How hard is it to fly--at least take off and land--a military/civil jet if you' we never flow it?

IMO It’s pretty much as **Richard Pearse **already said, at least for airliners.

I’ve flown the 727, 757, and 767. I’ve ridden in the cockpit of the 707 and 737. I’ve been inside the cockpit of various parked or shut down or simulated 747s, 777s, and 787s, but have never ridden in their cockpits nor watched a crew prepare to fly one.

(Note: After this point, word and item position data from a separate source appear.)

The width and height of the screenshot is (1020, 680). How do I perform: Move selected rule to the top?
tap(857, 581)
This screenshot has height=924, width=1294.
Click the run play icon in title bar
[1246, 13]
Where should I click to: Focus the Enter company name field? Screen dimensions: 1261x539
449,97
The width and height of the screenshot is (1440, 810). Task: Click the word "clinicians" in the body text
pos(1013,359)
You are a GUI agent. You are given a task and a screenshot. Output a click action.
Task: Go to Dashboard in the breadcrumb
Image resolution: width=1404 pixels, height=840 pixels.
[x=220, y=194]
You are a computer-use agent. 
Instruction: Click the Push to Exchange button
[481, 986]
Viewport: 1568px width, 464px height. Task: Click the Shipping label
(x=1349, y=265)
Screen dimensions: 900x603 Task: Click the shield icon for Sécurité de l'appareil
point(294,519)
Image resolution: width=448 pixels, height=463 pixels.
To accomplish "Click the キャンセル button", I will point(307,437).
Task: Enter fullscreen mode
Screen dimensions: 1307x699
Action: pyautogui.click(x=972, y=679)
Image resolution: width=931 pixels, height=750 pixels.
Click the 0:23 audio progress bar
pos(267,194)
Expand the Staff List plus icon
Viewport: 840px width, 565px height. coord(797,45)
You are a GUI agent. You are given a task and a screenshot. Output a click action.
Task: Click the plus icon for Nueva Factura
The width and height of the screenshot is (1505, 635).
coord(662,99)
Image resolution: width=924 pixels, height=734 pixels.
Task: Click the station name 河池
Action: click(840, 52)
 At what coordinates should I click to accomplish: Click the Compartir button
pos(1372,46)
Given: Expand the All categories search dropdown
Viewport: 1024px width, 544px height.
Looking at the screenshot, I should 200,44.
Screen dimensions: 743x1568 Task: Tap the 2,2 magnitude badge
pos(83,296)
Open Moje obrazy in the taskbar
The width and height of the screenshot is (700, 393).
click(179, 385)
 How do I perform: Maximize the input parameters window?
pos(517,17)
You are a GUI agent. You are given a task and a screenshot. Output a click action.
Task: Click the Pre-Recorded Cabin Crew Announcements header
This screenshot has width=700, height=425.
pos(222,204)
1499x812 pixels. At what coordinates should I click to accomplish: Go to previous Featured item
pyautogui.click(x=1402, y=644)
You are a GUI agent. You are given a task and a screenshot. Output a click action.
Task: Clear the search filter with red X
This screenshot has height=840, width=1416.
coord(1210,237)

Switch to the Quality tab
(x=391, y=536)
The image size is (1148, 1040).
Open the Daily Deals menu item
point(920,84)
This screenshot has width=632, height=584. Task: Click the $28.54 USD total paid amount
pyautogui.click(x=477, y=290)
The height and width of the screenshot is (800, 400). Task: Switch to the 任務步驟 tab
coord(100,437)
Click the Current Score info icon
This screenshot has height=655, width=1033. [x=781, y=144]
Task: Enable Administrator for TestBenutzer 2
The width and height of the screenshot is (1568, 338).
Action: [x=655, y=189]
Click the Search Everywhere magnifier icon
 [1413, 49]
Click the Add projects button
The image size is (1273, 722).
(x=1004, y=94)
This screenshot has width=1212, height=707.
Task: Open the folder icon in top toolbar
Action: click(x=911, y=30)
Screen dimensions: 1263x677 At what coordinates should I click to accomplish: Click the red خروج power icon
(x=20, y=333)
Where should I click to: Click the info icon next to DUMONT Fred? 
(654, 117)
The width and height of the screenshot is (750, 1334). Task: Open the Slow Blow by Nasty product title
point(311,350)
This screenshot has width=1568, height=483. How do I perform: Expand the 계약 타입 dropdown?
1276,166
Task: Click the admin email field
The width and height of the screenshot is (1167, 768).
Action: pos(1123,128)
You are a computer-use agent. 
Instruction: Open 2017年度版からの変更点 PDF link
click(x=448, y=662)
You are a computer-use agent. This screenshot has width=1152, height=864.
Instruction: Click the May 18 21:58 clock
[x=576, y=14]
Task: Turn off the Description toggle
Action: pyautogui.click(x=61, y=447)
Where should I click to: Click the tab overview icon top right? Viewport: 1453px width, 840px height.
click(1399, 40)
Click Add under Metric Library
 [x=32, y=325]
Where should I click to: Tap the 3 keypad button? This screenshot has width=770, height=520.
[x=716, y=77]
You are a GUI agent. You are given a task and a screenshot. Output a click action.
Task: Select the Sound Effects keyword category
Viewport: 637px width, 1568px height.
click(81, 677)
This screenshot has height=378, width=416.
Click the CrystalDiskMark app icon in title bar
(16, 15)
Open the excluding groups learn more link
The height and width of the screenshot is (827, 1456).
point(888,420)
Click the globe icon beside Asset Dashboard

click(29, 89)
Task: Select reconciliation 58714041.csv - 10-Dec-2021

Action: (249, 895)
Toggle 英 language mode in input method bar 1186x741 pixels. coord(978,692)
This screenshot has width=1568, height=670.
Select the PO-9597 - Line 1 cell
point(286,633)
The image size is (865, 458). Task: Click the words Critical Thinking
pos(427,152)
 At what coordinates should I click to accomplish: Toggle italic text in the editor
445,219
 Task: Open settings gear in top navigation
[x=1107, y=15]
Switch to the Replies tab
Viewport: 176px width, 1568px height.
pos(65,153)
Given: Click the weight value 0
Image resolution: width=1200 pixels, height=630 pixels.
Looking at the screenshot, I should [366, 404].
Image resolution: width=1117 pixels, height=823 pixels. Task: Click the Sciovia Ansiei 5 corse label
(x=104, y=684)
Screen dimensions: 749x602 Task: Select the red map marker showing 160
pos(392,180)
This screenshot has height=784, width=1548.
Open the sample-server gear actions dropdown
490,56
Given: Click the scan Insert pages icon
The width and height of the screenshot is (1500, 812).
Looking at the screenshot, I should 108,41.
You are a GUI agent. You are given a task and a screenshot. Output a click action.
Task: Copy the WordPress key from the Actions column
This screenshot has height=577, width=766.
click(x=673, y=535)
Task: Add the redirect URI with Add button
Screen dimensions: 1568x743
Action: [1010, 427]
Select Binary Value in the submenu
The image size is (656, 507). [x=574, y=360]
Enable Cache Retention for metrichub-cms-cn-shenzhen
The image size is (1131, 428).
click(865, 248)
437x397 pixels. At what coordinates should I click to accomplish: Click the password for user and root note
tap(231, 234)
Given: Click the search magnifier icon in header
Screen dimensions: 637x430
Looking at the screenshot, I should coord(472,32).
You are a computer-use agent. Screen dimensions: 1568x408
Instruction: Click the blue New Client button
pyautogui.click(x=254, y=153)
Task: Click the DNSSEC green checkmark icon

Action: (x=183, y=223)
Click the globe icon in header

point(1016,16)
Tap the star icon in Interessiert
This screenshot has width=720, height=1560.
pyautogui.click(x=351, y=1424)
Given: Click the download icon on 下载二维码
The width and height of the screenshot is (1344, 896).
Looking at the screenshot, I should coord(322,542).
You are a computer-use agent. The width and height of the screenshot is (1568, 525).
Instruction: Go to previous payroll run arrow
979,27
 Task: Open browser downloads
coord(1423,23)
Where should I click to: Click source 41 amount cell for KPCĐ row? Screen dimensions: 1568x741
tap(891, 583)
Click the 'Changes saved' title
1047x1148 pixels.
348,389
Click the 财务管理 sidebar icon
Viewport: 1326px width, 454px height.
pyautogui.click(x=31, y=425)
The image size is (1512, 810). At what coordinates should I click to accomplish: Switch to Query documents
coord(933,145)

With a few minutes puzzling I could get any of them started even if it was totally dead / cold when I got there. And fly it adequately on a sunny day to get around the traffic pattern or even from familiar city A to familiar city B with some help and indulgence from ATC. It wouldn’t be pretty or professional; in fact it’d probably look a bit like that airshow act with the supposedly-drunken pilot in a Piper Cub. But I wouldn’t be in fear of my life nor the folks below me. The landing touchdown would suck, but I’ve probably already made worse.

IOW, they’re really all variations on a theme. The tech progresses, and the older airplanes would be harder just because I’m used to all the newfangled stuff making life easier.

OTOH, I’d be much less confident I could do the same thing in an Airbus. It’s different enough that there might be traps I don’t know about. Likewise Richard’s Avros / BAEs. Those are definitely different. If somebody else started those I’d be OK to fly it around the traffic pattern but there’d be a few junctures of sucked-in breath followed by “Well, here goes nothing. I *hope *this works like I think it does.” Which it probably will.

I’d be far more worried about a pilot who’d gone from lightplanes to Airbus without ever passing through Boeing, McDonnell Douglas, or similar aircraft. An Airbus-only pilot trying a non-fly-by-wire big jet alone for the first time without training has a tough row to hoe.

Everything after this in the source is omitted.